Three female-driven toons arrive on MTV in early 1995. The weirdest is ““Aeon Flux,’’ a creepily cyberpunkish fantasy about a female mercenary who looks like a dominatrix and behaves like a psychopath. Plotless and virtually dialogue-free, this enigmatic serial pulls us inside a postapocalyptic dystopia and asks us to find our own way out. In ““Daria,’’ geekish Daria Morgendorffer – the only girl on the planet who will talk to Beavis and Butt-head – gets her own show. As smart as the boys are moronic, Daria combines a spry tongue with a helping hand for lost soulmates, be they cheerleaders or sluts. ““Sneeze Louise’’ tells the tale of a size-4 Sandra Bernhard: this kid is funny, hip and loud. She’s also got a strange sneeze, which, thanks to a childhood collision with a truck carrying experimental atomic nasal sprays, trips a chain reaction of violent color bursts. Says ““Louise’’ creator Stephen Holman: ““It’s like, “Wow, what the hell happened to my TV set?’ ''

What’s happening – and not just to Louise – is ““Liquid Television.’’ That’s the name of MTV’s popular animation showcase as well as the label for a whole new cartoon esthetic. Gone are linear story lines or, for that matter, narrative structure. The operative style is anarchy, a barrage of chaotic, disconnected images for a generation raised on equally chaotic videogames (and ready to zap the instant an image begins to bore). Liquid TV’s lines are jagged and edgy, its colors riotously garish, its settings constantly fluid. For instance, the klutzily chivalrous Maxx keeps flitting between a down-and-gritty Gotham and a hallucinatory jungle dreamscape. Maxx is Don Quixote playing Tarzan on acid.

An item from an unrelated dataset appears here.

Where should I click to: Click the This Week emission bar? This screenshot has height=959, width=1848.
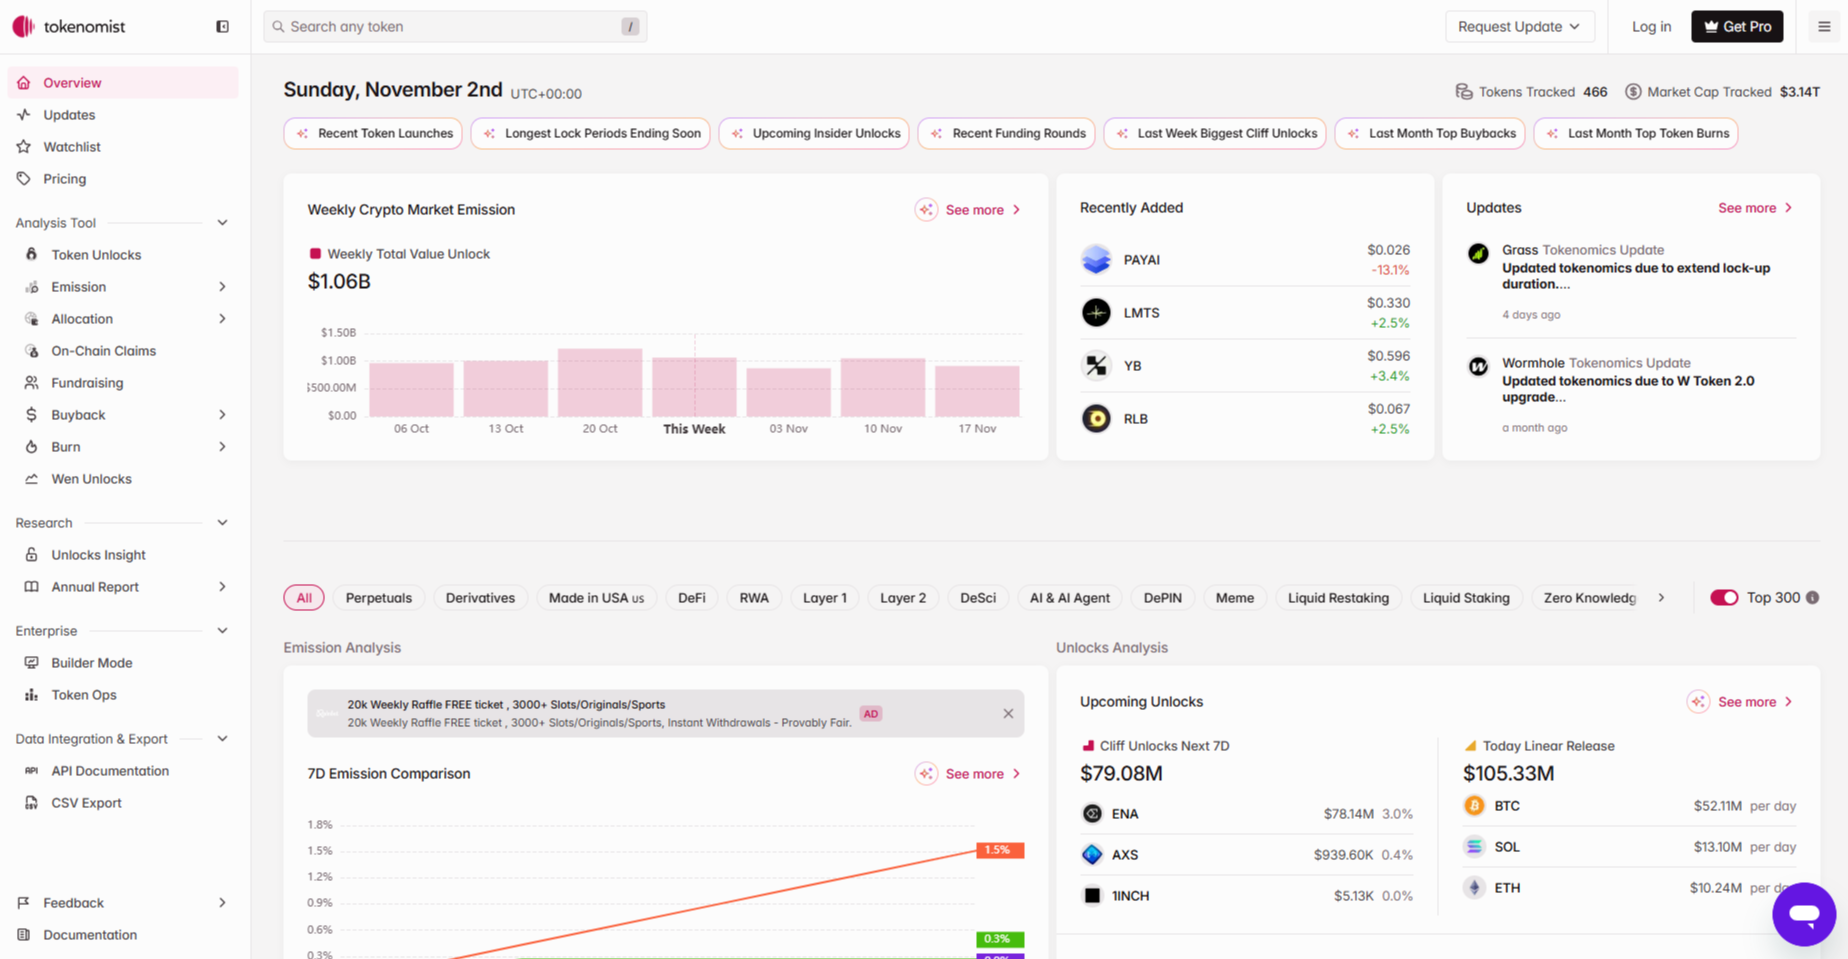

Yet for all their deconstructionist affectations, MTV’s new toons hew to a formula as predictable as any sitcom’s. They’re almost invariably gross, self-referential, stuffed with attitude and obsessively, um, suggestive. Even an alien can see that Jim’s elongated cranium resembles a phallus, and the slit through which Roy comes and goes an animated vagina. Then there’s ““Aeon Flux’’: you could call it TV’s first bondage cartoon, except that would be too confining.

Is this good for us? Of course not. It’s a known fact that early exposure to disconnected, sex-crazed cartoons produces serial rapists, gangsta rappers, derivative salesmen or, worst of all, television critics. None of which seems to worry ““Maxx’s’’ Julia. Upon discovering the big dummy zoned out from an overdose of Saturday-morning kidvid, she assures him with a shrug: ““It’s not like a wacky cartoon is gonna infect your brain . . . I’ll make us some cocoa.’’ Perfect. For the vidiot who’s seen everything, just feed ’em something hot and liquid.